Start of MATERIAL PROVIDED
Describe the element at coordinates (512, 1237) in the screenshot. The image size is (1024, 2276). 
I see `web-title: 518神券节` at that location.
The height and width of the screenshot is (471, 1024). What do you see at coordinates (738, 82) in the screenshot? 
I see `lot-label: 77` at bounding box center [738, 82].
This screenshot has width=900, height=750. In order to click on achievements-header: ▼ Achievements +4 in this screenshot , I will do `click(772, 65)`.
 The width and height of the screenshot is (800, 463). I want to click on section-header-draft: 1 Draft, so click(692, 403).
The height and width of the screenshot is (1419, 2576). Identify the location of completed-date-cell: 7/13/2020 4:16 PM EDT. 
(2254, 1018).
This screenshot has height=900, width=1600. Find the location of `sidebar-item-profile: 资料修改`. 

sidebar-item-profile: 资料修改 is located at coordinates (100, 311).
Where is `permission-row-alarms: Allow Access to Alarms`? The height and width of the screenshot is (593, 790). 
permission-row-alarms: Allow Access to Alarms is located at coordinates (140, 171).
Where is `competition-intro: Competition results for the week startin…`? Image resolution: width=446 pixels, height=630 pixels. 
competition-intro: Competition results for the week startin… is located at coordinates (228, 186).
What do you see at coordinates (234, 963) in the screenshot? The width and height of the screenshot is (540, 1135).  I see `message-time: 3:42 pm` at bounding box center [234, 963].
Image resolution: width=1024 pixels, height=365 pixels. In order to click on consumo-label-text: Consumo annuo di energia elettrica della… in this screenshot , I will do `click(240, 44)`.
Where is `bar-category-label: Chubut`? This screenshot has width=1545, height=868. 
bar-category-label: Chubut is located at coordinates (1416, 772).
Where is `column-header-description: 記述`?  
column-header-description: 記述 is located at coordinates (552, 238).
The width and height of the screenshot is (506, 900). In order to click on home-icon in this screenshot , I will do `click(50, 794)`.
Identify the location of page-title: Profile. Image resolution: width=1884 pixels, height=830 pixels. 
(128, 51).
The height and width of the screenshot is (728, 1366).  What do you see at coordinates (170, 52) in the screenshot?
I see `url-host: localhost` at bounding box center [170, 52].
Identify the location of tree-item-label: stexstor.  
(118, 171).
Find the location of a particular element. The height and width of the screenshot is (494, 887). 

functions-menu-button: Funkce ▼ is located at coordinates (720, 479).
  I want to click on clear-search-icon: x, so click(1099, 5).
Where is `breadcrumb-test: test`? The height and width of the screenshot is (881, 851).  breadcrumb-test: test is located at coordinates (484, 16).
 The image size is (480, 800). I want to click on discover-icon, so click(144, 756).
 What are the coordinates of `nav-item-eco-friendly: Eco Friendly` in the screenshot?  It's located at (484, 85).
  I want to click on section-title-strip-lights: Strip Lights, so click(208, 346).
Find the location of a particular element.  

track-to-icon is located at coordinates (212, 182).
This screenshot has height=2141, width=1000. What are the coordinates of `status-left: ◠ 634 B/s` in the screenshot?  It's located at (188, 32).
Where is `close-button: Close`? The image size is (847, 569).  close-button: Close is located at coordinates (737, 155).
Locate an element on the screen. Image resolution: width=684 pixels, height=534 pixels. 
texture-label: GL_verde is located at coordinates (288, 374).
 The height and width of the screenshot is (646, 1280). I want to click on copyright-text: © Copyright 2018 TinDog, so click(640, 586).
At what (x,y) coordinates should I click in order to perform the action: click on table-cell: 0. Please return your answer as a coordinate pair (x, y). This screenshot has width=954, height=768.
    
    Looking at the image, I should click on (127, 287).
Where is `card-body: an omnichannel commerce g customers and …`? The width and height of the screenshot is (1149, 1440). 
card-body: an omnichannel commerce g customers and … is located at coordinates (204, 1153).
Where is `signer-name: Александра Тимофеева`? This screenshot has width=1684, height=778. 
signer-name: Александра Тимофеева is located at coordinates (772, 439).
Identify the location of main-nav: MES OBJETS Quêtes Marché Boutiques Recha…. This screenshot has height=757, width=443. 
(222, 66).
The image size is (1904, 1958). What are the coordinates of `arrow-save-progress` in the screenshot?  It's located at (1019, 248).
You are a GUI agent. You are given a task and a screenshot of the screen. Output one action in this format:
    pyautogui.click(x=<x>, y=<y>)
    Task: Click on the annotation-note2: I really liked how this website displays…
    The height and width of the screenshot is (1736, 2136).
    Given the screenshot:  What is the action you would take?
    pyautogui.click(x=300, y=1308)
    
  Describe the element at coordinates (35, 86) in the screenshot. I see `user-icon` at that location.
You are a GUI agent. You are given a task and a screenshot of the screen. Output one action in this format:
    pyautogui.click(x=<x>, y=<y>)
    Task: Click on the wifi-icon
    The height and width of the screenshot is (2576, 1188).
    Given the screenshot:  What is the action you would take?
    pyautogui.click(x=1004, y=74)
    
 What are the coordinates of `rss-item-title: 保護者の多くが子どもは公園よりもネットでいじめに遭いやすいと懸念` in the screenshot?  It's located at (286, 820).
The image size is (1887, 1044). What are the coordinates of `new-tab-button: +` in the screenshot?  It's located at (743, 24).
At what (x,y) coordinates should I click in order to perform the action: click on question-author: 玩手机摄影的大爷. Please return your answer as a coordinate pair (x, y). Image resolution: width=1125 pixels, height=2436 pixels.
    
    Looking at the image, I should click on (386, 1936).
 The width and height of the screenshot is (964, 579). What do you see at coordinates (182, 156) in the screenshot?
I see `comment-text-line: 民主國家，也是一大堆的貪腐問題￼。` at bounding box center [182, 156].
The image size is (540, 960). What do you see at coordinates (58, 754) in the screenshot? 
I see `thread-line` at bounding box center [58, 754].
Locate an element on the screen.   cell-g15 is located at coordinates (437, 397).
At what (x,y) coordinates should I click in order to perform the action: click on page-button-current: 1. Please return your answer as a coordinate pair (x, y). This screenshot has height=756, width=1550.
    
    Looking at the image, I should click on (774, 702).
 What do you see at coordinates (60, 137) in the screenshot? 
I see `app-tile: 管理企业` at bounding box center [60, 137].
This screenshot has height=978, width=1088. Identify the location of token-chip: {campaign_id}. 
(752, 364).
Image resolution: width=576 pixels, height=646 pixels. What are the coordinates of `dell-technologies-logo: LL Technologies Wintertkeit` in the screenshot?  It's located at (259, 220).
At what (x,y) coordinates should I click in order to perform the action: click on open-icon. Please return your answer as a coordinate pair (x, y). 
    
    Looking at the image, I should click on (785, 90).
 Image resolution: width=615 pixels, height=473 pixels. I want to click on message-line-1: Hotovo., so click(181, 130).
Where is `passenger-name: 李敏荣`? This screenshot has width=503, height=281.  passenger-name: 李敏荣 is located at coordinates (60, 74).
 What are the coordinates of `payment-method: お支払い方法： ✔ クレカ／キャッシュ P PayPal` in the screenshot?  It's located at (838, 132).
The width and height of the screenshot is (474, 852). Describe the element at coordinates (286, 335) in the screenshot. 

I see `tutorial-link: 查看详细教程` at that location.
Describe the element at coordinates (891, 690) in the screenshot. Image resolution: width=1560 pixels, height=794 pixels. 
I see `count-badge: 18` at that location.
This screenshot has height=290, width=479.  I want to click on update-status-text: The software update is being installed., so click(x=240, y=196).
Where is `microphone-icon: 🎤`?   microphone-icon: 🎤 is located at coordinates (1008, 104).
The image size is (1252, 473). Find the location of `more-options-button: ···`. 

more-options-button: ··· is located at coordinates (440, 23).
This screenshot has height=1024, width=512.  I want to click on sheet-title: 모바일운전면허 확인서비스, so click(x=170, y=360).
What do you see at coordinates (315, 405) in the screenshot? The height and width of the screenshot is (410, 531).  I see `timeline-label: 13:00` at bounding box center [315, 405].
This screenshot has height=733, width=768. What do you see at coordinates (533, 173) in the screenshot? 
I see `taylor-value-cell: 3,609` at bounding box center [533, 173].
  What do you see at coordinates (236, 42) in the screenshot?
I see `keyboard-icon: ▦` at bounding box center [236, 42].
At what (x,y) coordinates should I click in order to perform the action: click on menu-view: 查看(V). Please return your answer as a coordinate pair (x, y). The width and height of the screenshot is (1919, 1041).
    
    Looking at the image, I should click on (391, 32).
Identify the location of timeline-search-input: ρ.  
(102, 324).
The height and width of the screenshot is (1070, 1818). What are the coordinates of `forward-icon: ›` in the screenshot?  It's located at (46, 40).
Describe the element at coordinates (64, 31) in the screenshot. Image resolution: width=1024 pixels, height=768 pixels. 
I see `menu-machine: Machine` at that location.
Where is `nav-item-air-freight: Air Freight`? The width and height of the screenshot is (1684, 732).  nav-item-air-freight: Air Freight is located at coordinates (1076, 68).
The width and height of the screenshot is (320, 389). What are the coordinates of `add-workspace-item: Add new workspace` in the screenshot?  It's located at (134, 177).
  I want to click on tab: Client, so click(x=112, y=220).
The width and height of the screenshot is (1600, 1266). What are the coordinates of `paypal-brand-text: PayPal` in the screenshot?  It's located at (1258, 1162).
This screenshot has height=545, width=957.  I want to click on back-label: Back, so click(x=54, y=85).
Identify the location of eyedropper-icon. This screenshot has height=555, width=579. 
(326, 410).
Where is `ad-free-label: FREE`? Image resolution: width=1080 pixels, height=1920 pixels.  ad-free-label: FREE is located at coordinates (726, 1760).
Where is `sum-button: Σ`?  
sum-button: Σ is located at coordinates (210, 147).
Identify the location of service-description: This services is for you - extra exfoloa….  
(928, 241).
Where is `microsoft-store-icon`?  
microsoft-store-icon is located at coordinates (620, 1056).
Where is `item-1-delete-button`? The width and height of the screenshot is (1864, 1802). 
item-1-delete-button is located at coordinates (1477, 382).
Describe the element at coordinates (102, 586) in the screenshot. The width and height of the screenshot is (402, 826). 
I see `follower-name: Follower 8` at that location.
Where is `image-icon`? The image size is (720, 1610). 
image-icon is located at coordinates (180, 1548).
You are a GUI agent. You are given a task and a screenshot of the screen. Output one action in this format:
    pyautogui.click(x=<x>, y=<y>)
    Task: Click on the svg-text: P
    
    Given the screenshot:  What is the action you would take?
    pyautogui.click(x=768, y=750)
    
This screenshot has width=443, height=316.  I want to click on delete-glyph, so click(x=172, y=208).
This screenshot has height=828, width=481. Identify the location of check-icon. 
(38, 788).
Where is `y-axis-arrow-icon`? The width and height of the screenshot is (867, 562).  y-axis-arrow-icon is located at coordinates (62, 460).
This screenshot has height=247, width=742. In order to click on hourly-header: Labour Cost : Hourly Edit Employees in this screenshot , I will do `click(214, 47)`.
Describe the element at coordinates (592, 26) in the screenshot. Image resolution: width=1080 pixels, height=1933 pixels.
End of MATERIAL PROVIDED
■ **WHAT THE EXERCISE ASKS**
From the collected data above, copy every line that contains the string "search". Treat uppercase and lowercase letters as different.

■ **SOLUTION BELOW**
  I want to click on clear-search-icon: x, so click(1099, 5).
Identify the location of timeline-search-input: ρ.  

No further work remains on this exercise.